— Женщина!.. Только бы эти вояки не вздумали сесть выпивать, а то нам придется провести часа три-четыре…
И молодой человек поспешил медленно прибавить:
— Не то, чтобы я жаловался, мад…
Он остановился.
— Мадам или мадемуазель?
— Мадемуазель Валеран, — ответила Елена, угадывая в нем благородного человека.
— В таком случае, мадемуазель, позвольте отрекомендоваться: шевалье Ивон Бералек.
Он весело прибавил:
— Теперь, когда я отрекомендовался, позвольте мне на правах старожила принять вас в этом убежище!
Молодой человек взял Елену за руку, провел ее несколько шагов вперед и продолжал:
— Тут перед вами соломенная подстилка. Садитесь, кто знает, сколько придется ждать…
Дорого бы дал Ивон, чтобы взглянуть на лицо своей новой знакомой!
После минутного молчания он продолжал:
— Вы не родственница господина Валерана, командовавшего вандейской армией?
— Да, один Валеран был моим отцом, второй — дедом.
Елена разрыдалась.
Бералек понял, что она потеряла обоих родственников в кровавом отступлении.
— А вы не были ранены при отступлении? — спросила Елена, немного успокоившись.
— Ранен? Нет. Мне пришлось нести одного из своих друзей, графа Кожоля, который был опасно ранен. Своих лошадей мы потеряли. Но я оставил его у надежных людей в Лавале. Голодный, с лихорадкой, я потерял силы и свалился в яму невдалеке от Краона, где меня поднял этот добрый крестьянин…

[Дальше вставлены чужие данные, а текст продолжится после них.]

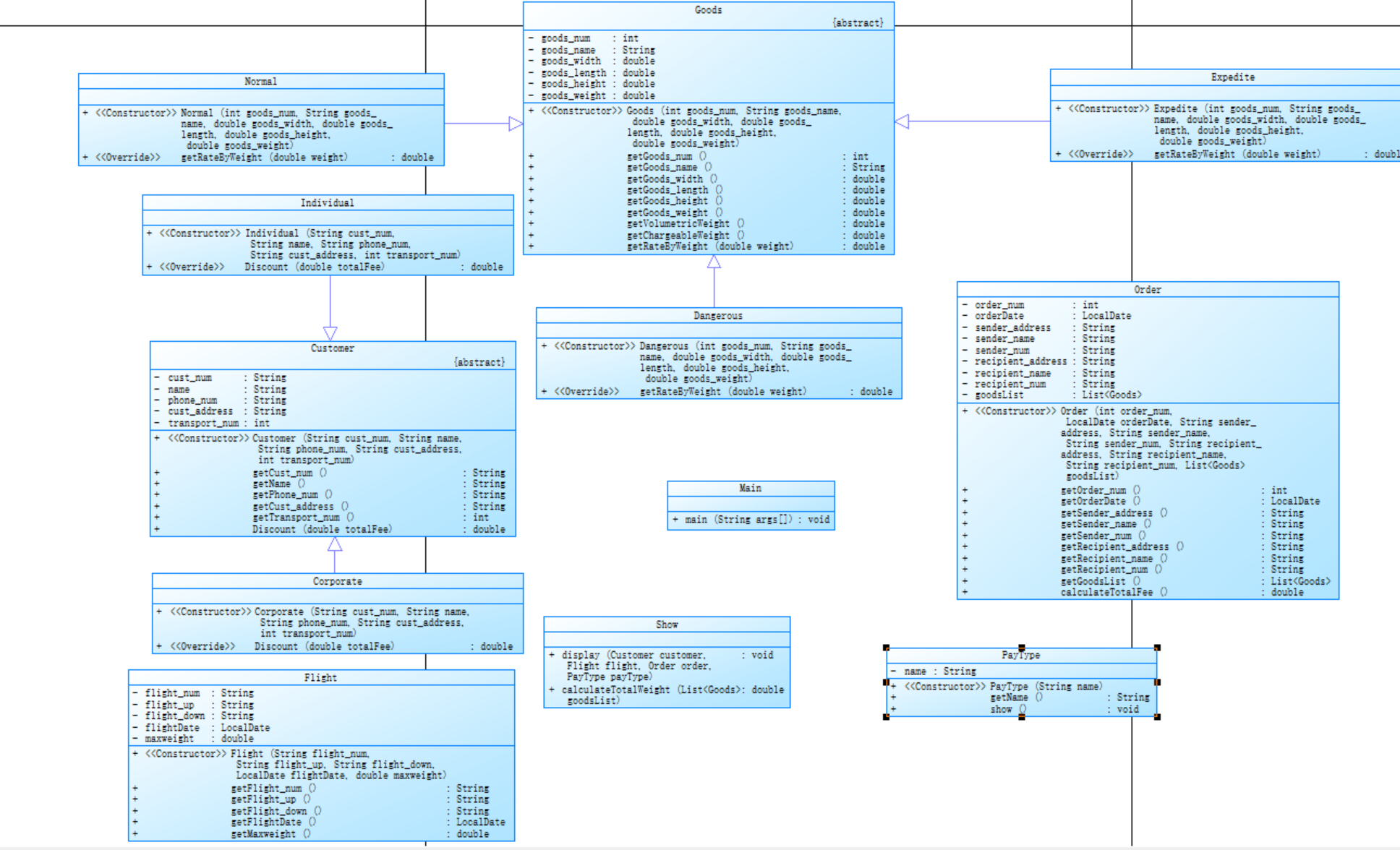
Task: Click the Normal-to-Goods inheritance arrowhead
Action: [516, 124]
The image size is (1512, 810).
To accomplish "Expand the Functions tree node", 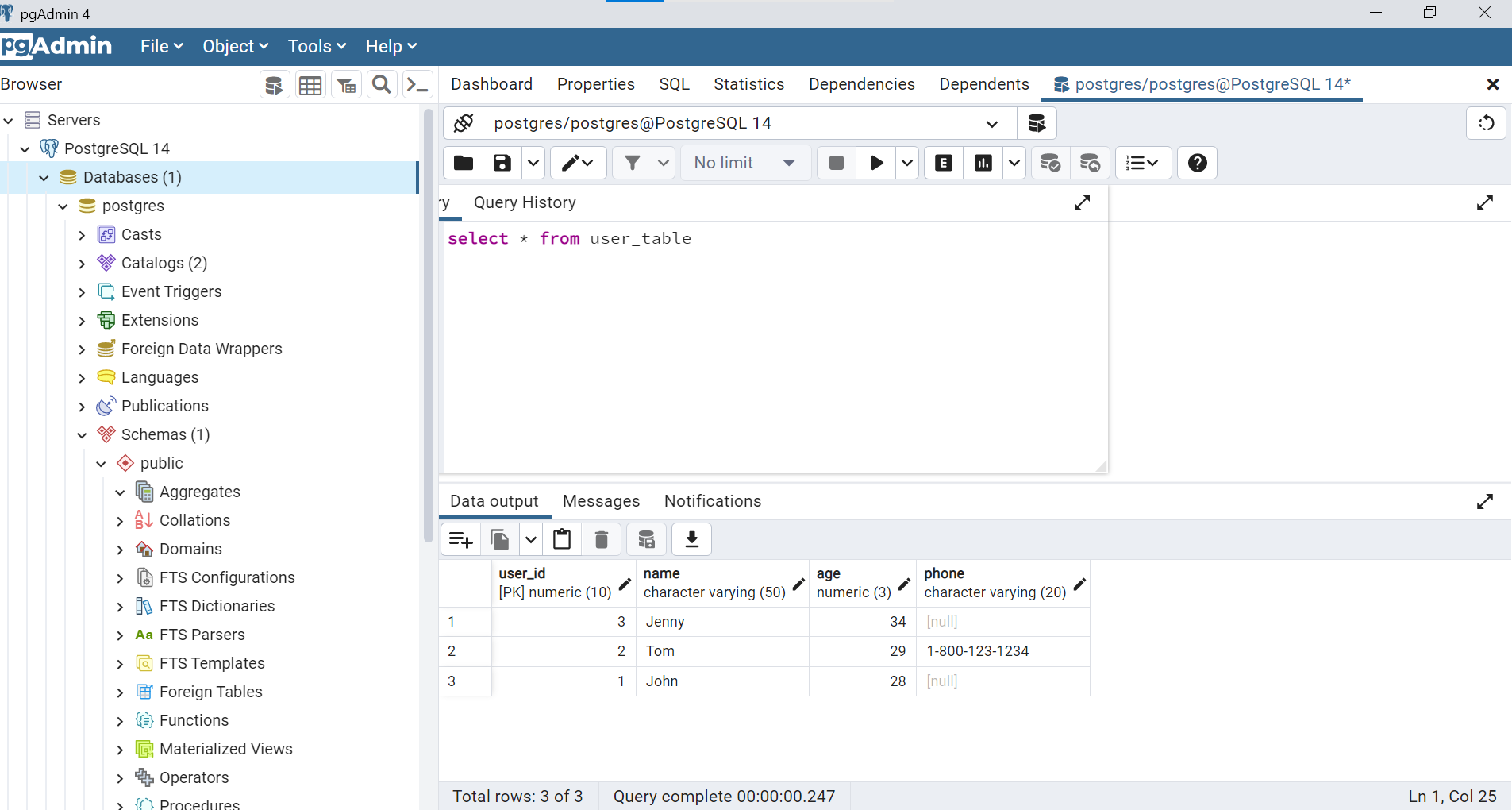I will coord(120,720).
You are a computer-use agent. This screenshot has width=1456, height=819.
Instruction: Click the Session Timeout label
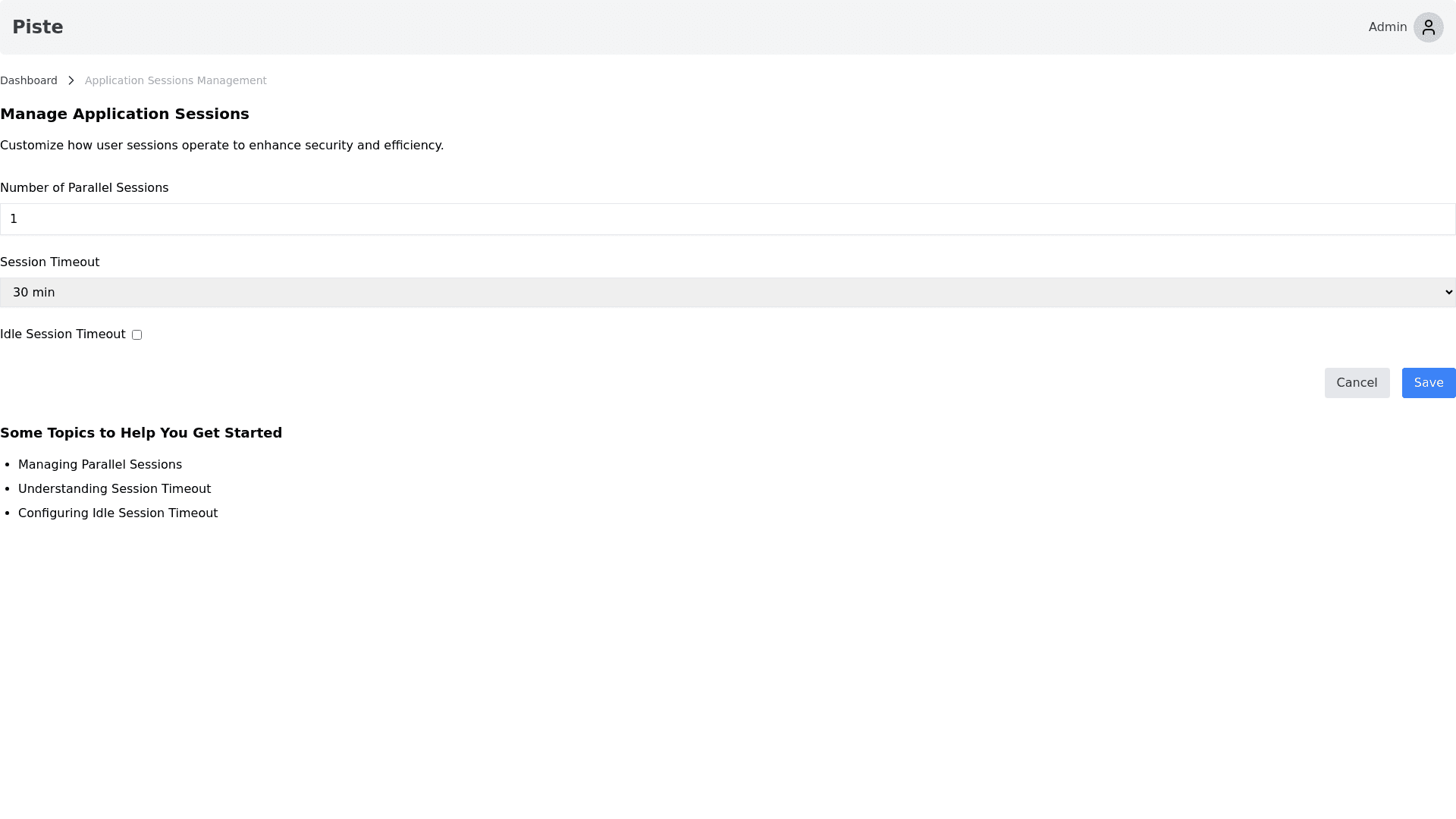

Желая узнать возраст своей соседки, Бералек продолжал:
— Мне двадцать четыре года, и я уверен, что старше вас.
— Да, — отвечала Елена, угадывая любопытство молодого человека.
— По крайней мере, на десять лет, — продолжал Ивон, нарочно преувеличивая, чтобы узнать точно возраст соседки.
— О, нет, не настолько… на восемь, самое большое…
Время шло.
Бедный юноша умирал с голода, но не смел сознаться в этом девушке. Ведь он постился уже больше шестидесяти часов.
— Надо полагать, что синие ушли, — сказал он, прислушиваясь.
— Если бы это было так, то крестьянин выпустил бы нас, — возразила Елена.
— Я поднимусь на лестницу послушать.
— Пощупайте, горяча ли доска. Они должны были для республиканцев зажечь огонь.
Ивон начал подниматься.
— О! — сказал он.
— Что там? — спросила Елена.
— Доска зашаталась…
Секунд через двадцать он спустился вниз.
— Не слышно ничего, а доска чуть тепла.
— Значит, огонь догорел, пока все улеглись спать. Но раз Генюк не отворяет, значит, синие ночуют в доме.
— Подождем, — вздохнул Бералек.
Они почувствовали, будто давно знакомы. У обоих война отняла дорогие существа. И в сердца незаметно закрадывалась теплота, таившая в себе нечто, еще более горячее…
Время шло, а никто не появлялся.
Время от времени Ивон поднимался по лестнице и щупал доску. Она была холодна. Он попробовал поднять ее. Тщетно. Не зная достаточно Елену, он скрывал от нее свои опасения.
— Господин Ивон, — обратилась к нему девушка, — хотите, я скажу вам, о чем вы думаете в эту минуту?
— Сделайте одолжение, — отвечал он.
— Вы думаете, что синие увели обитателей хижины и нас некому освободить.
— Да, это правда, — вскричал Бералек.
— Так как надеяться нам не на кого, надо выбираться отсюда самим, — предложила мадемуазель Валеран.
— Я думаю, что нашел этот способ. Надо искать, нет ли в нашем тайнике другого выхода.
— В самом деле, когда Генюк поднимал дверцу, я слышала, что он говорил о другом выходе!
— Поищем его, — сказал шевалье.
Молодые люди принялись ощупывать руками стены погреба.
Поиски оказались безуспешными.
— Есть! — неожиданно сказал Ивон, вспомнив о ступеньке лестницы, покачнувшейся под его тяжестью.
Лестница состояла из коротких плит, положенных одна на другую, но не соединенных цементом. Ивон легко сдвинул их с места. Они открывали узкий проход, из которого потянуло свежим воздухом.
Они тут же направились в открывшийся проход. Он вел к яме, заваленной сухими листьями, скрывавшими отверстие. Наконец-то молодые люди были на свободе!
Дождь перестал, и северный ветер, разогнав тучи, зажег на небе звезды.
— Сейчас часов пять утра, — сказал Ивон.
Не рискуя выходить на поверхность, они осматривали окрестности из ямы. В полукилометре от них белели стены Бена, у подножия которых двигался огонек. Наверное, это был фонарь, его свет выхватывал из тьмы группу людей.